• _Your assignment_:
With the pictures removed, please write out every line below exactly as given.

• _Input records_:
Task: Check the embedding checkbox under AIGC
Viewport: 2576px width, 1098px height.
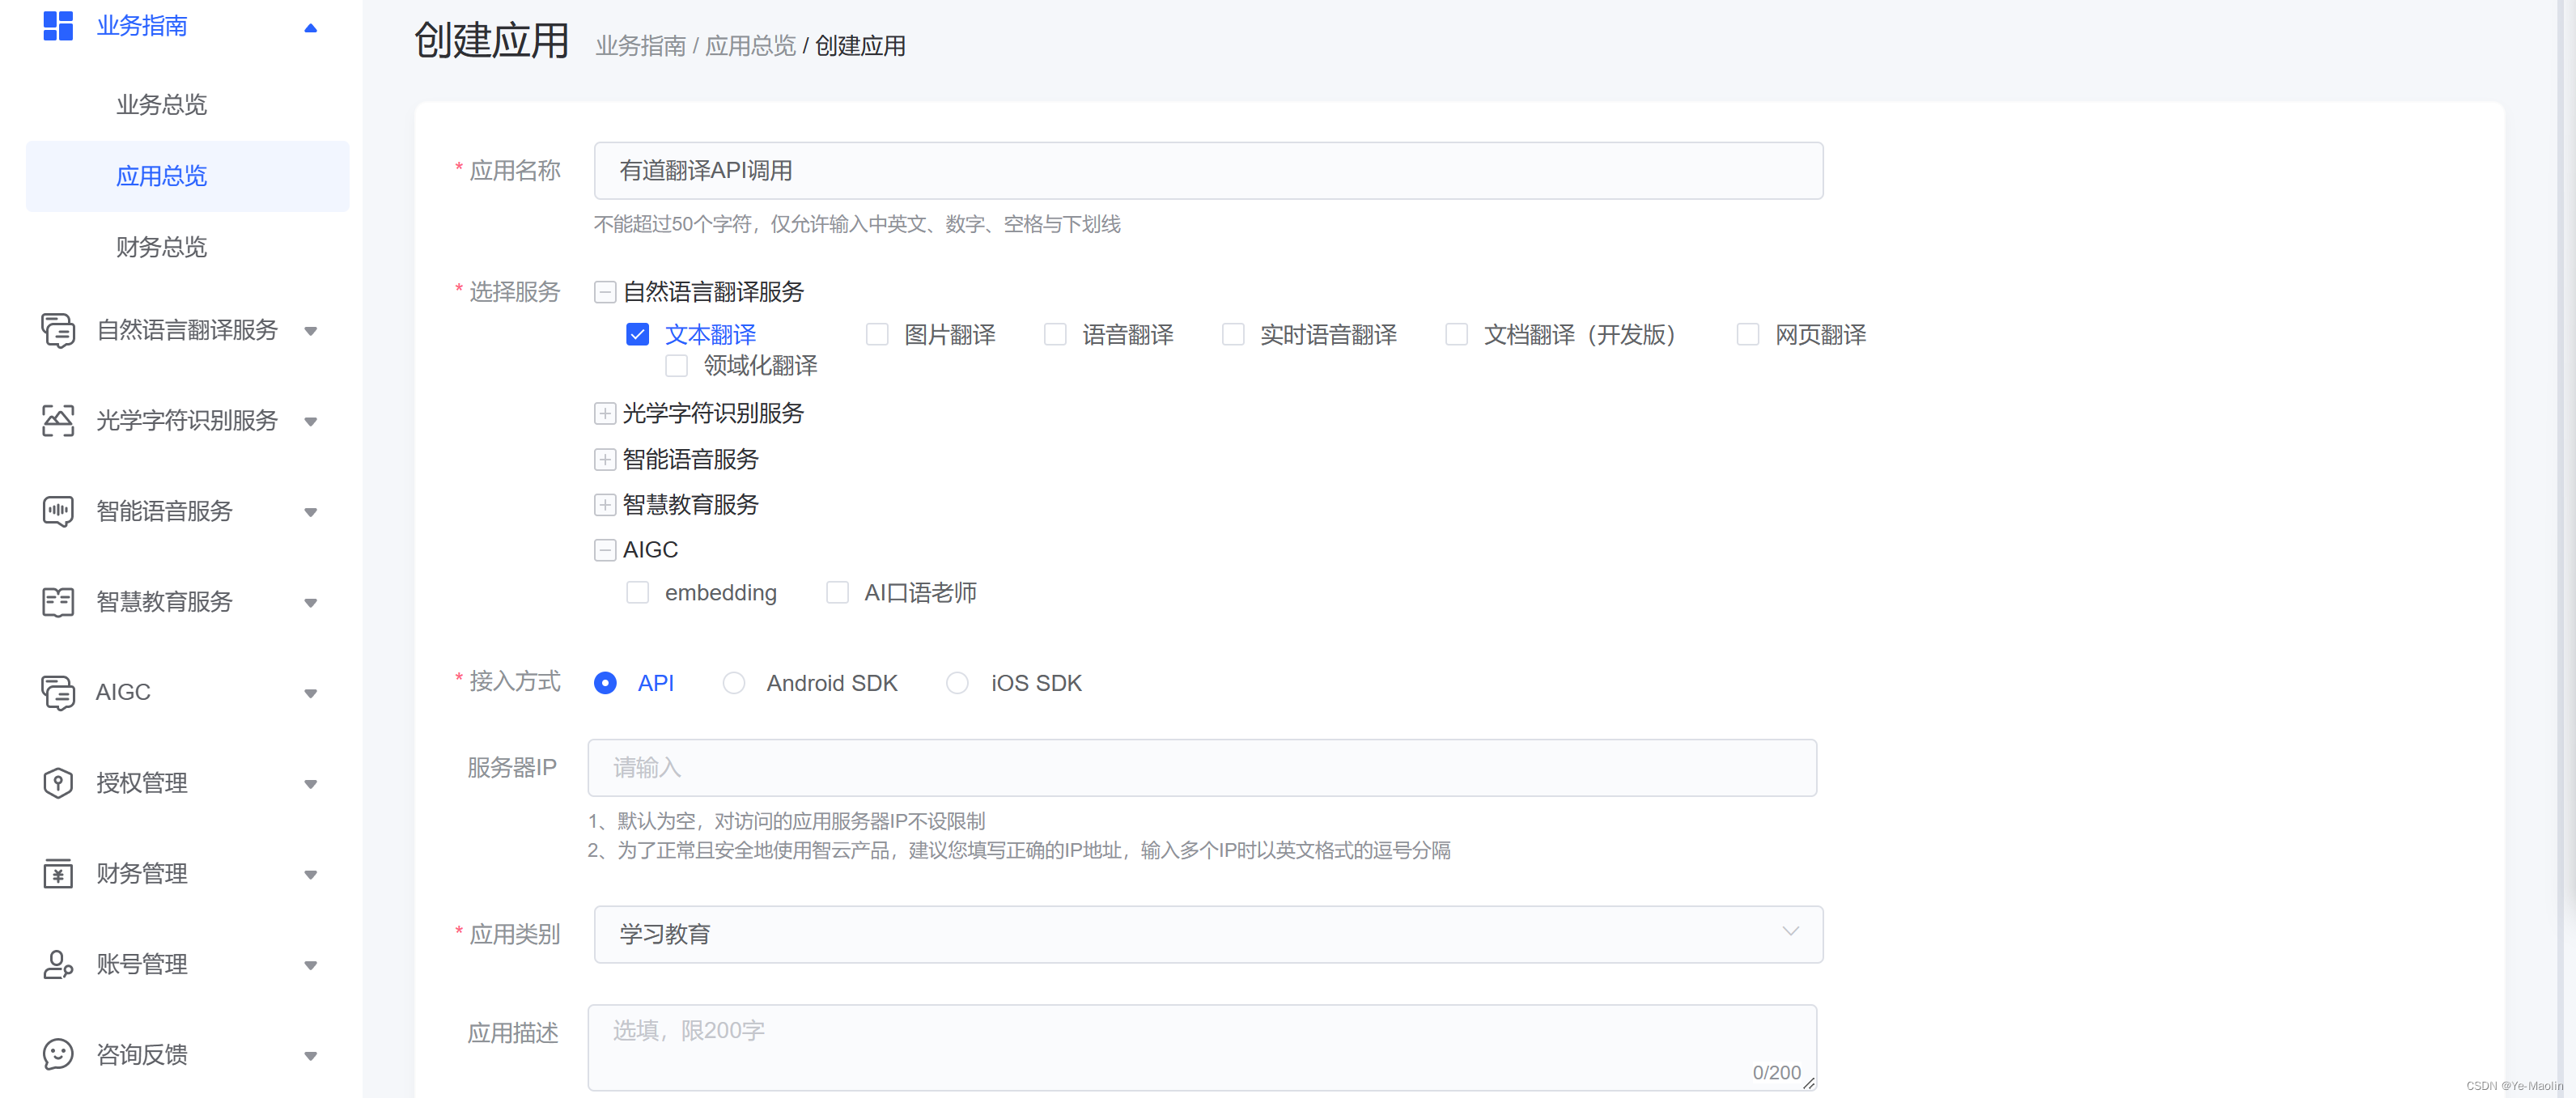Action: pyautogui.click(x=637, y=593)
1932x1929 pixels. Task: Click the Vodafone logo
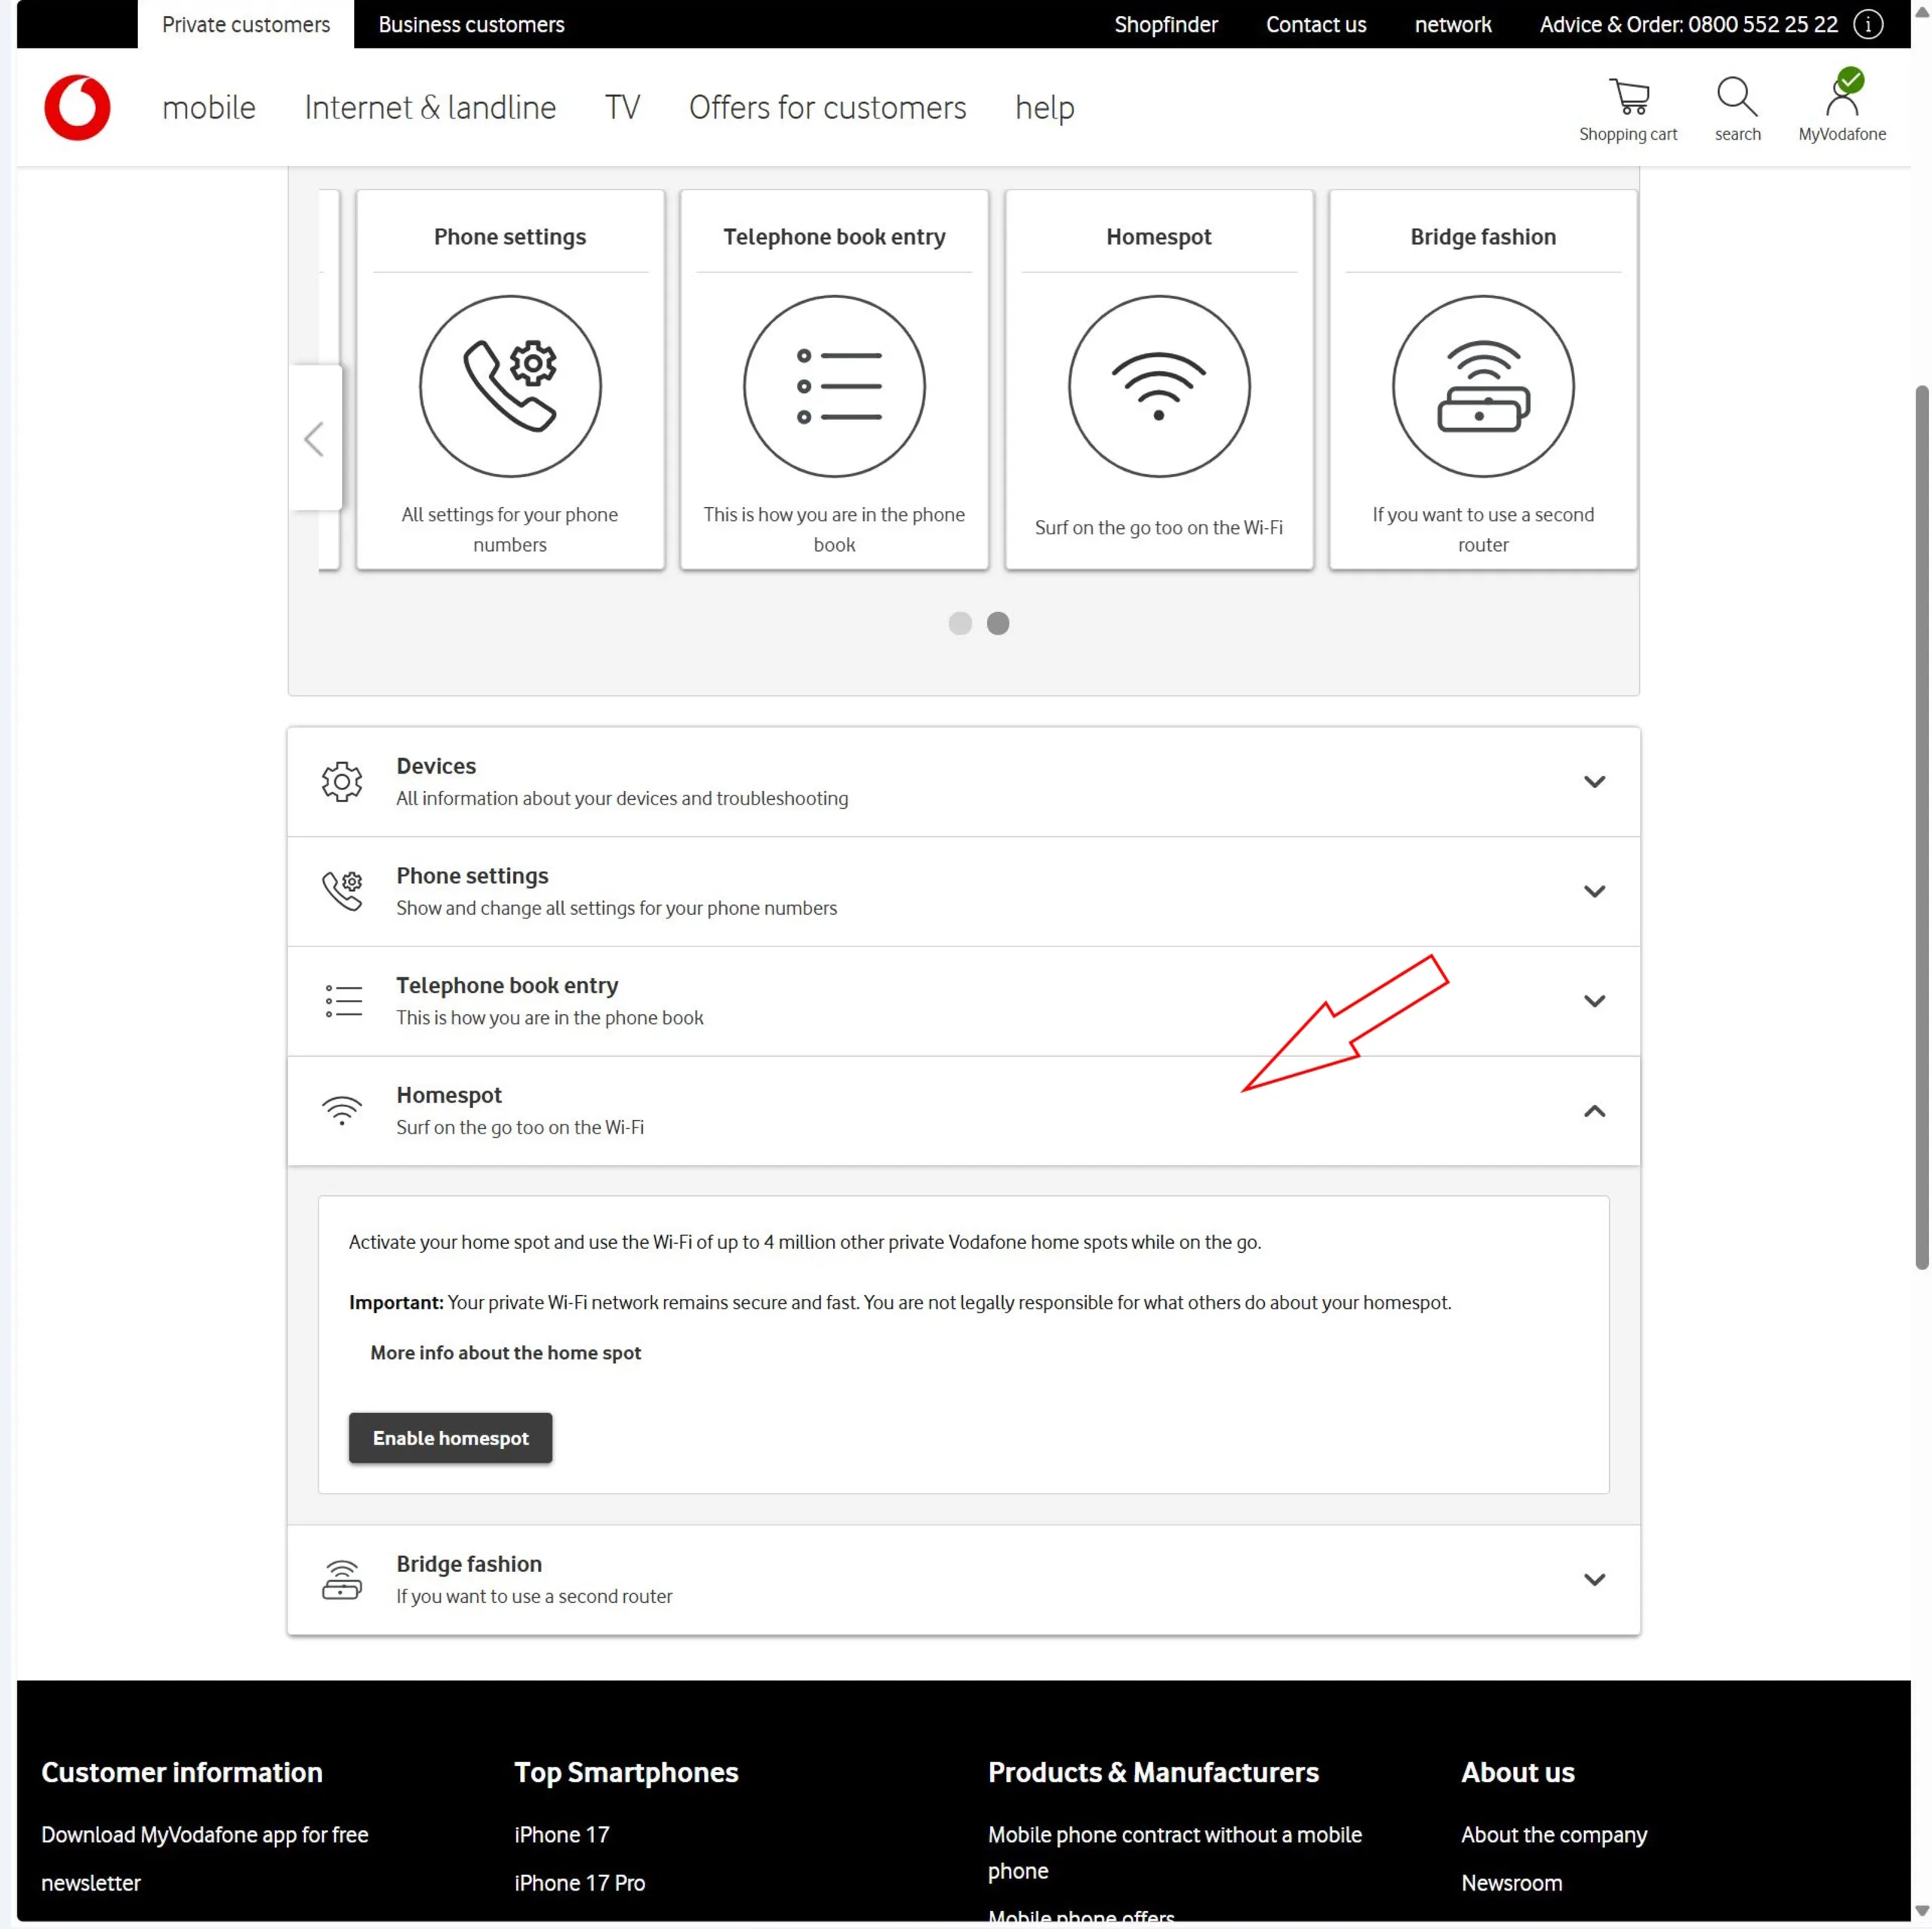click(77, 107)
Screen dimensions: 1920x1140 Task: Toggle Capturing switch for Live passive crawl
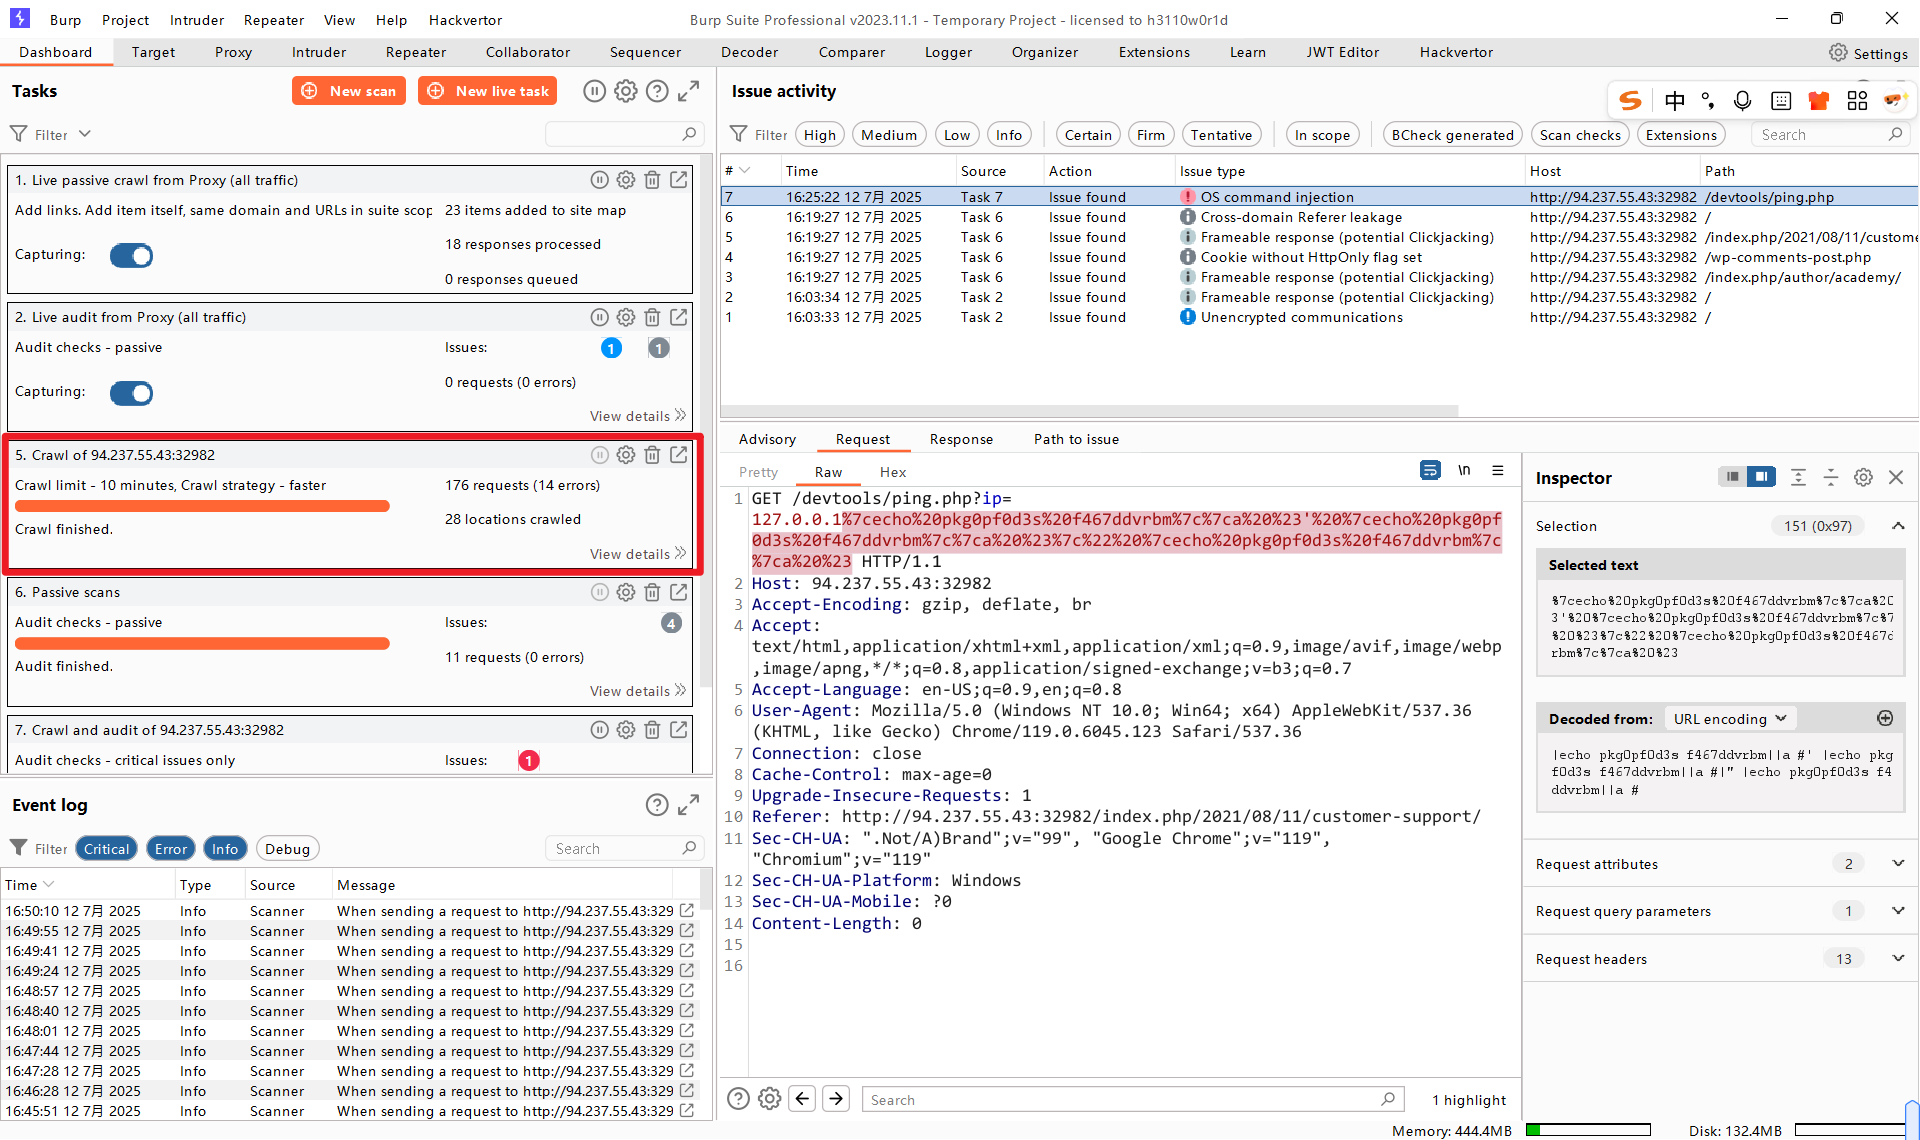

• _Your solution_:
Task: Check the embedding checkbox under AIGC
Viewport: 2576px width, 1098px height.
Action: pyautogui.click(x=637, y=593)
1932x1929 pixels. Task: Click the Vodafone logo
click(77, 107)
Screen dimensions: 1920x1140 Task: Toggle Capturing switch for Live passive crawl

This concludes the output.